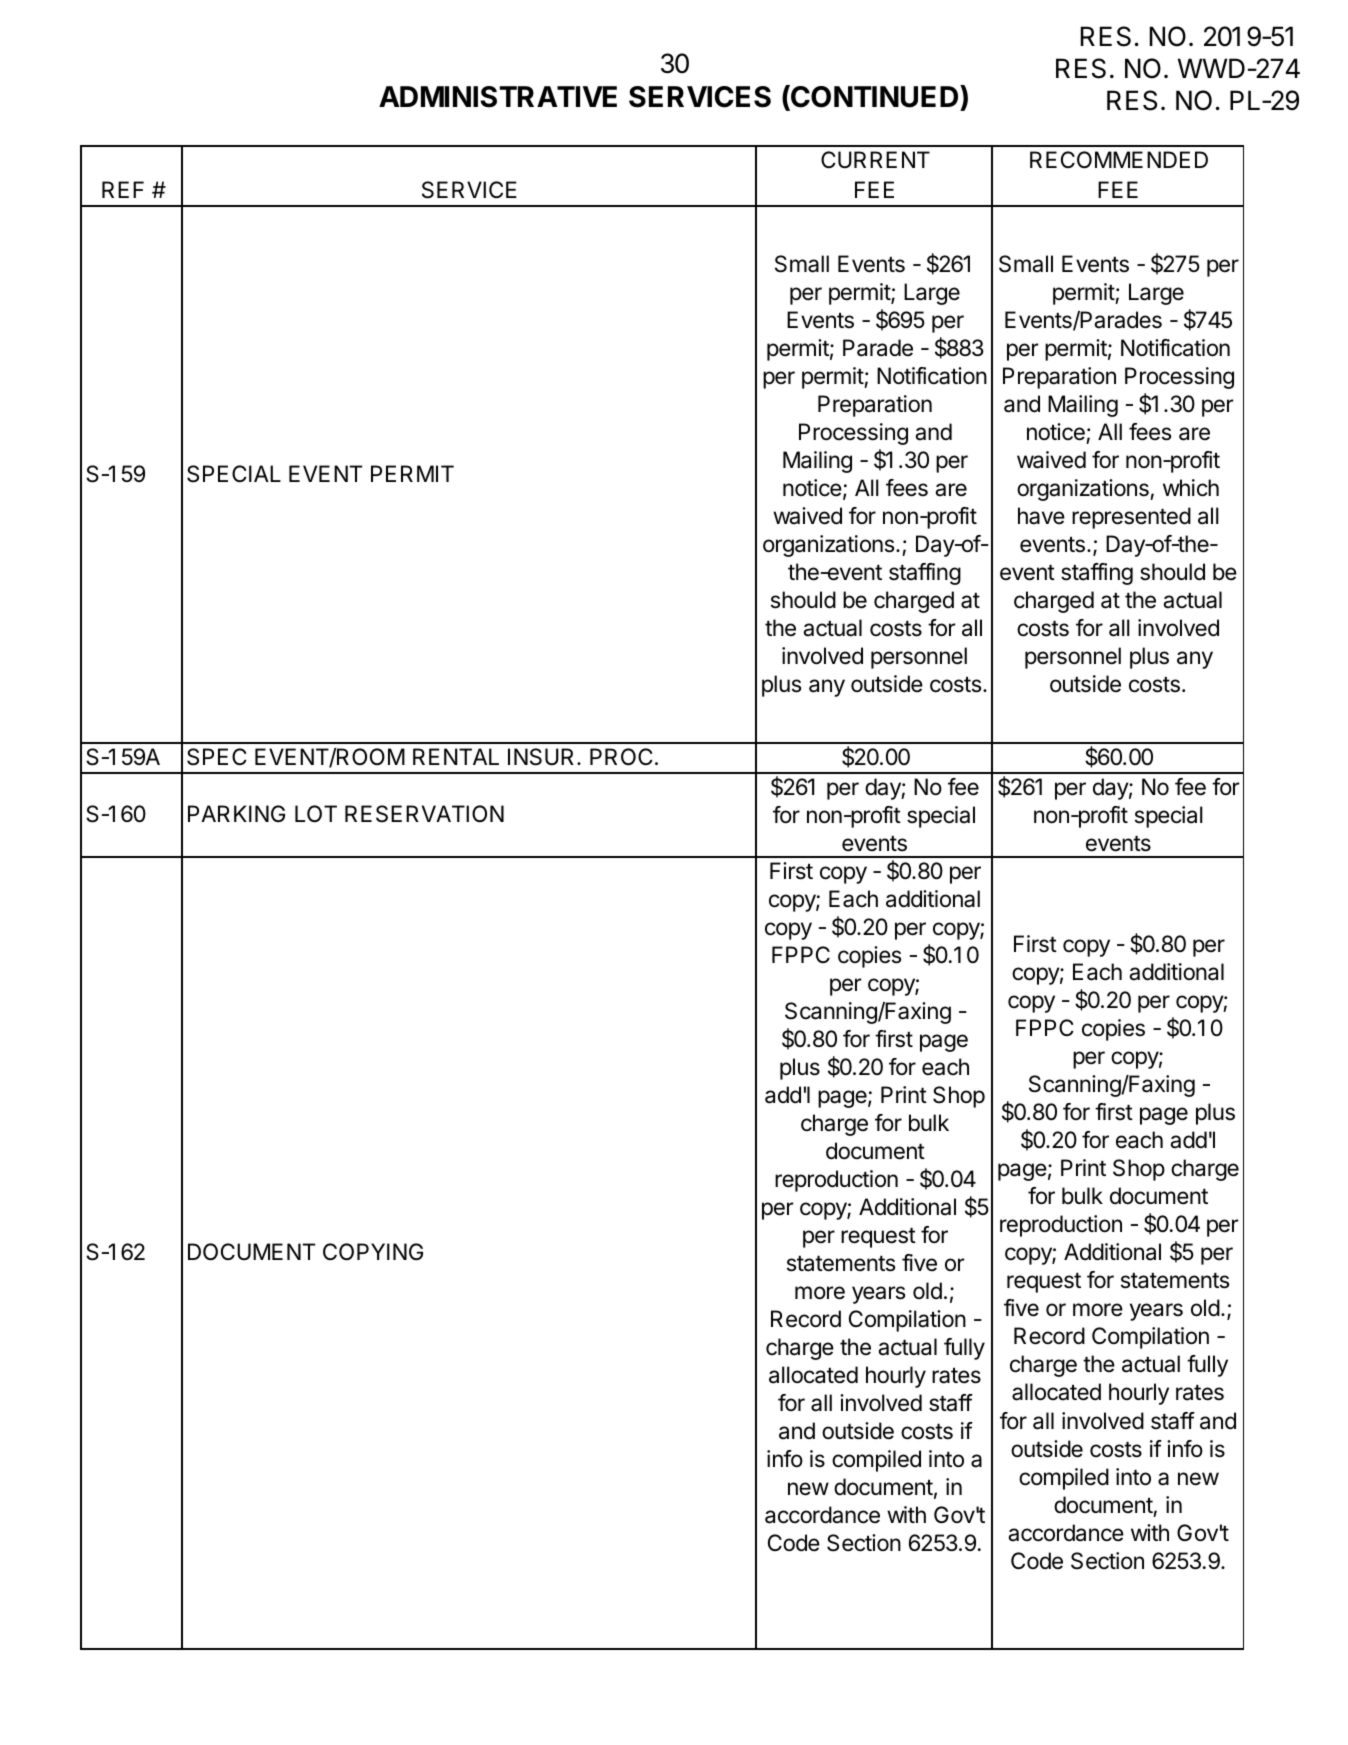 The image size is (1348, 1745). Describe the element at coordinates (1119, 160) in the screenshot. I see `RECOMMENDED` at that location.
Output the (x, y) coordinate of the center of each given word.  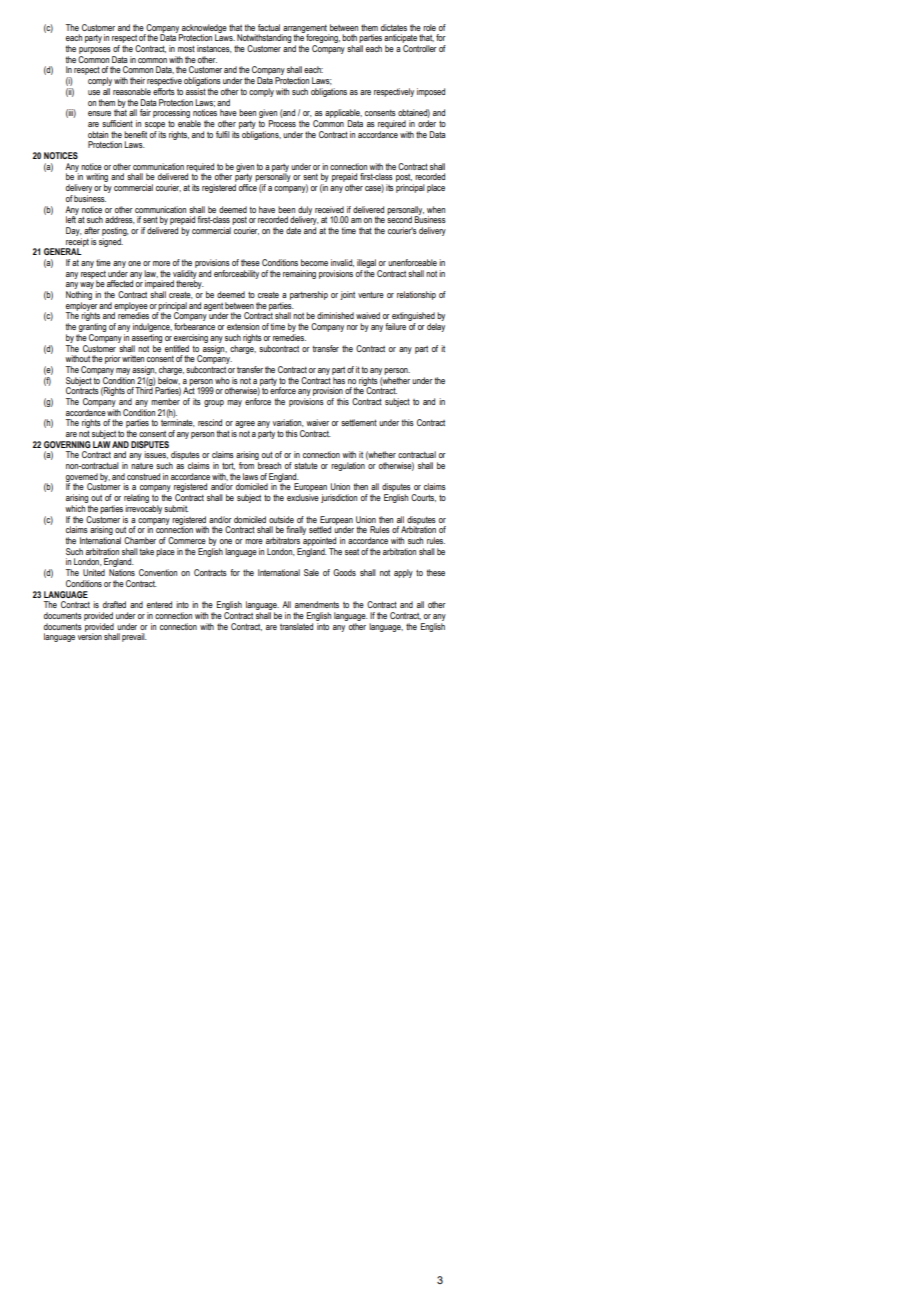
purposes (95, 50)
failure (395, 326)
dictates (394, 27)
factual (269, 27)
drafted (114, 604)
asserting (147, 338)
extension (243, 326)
---
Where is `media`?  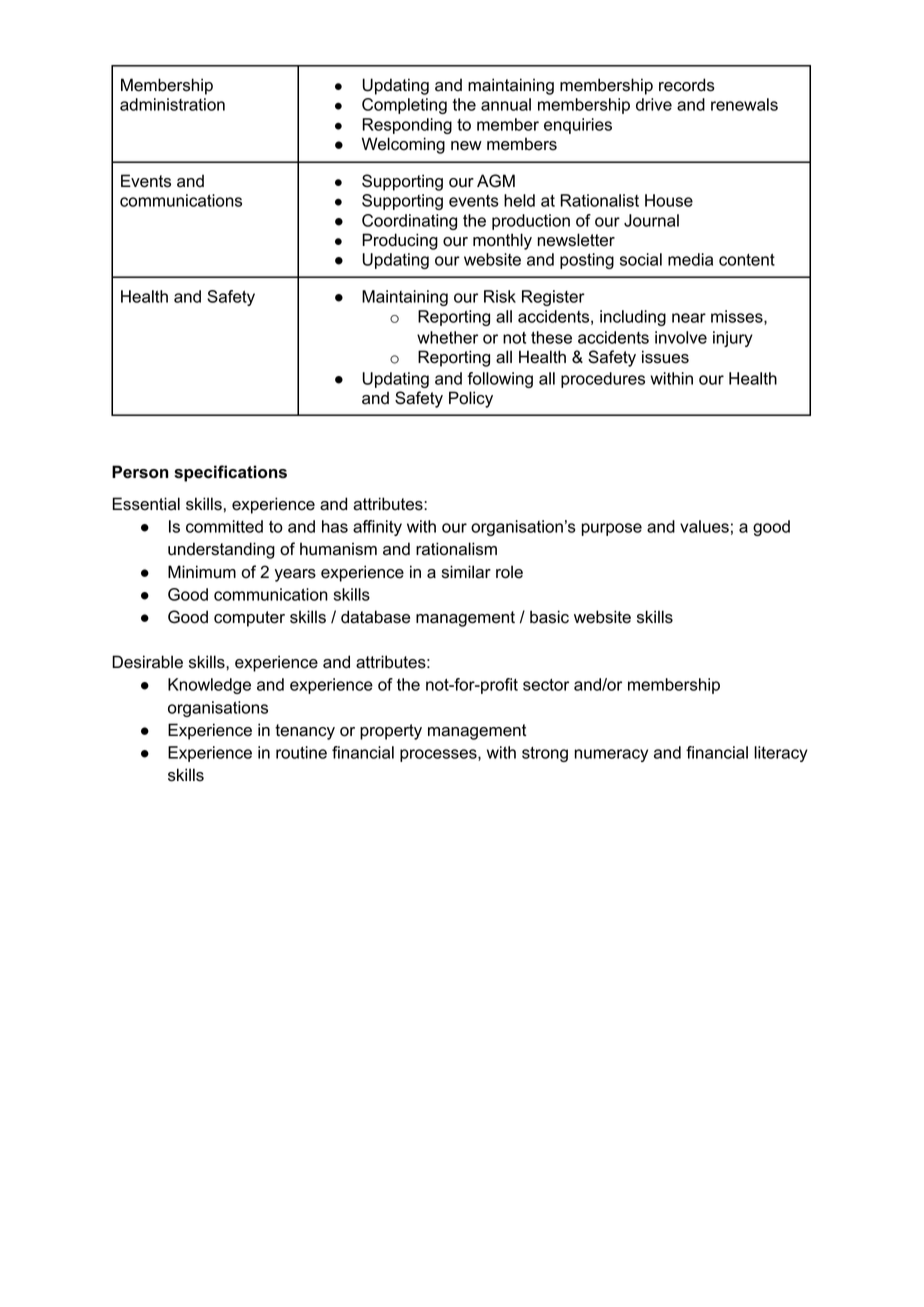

WORK TO BE COMPLETED → Put the entries from the line that contains "Output the (x, y)" through the line that contains "extension (243, 326)" into a two-column CSV with the headers text and answer, one row per entry. Quote every field, replace line breaks with spaces, and leave out the pictures.

SOLUTION FOR THIS TASK →
text,answer
"Output the (x, y) coordinate of the center of each given word. purposes","(95, 50)"
"failure","(395, 326)"
"dictates","(394, 27)"
"factual","(269, 27)"
"drafted","(114, 604)"
"asserting","(147, 338)"
"extension","(243, 326)"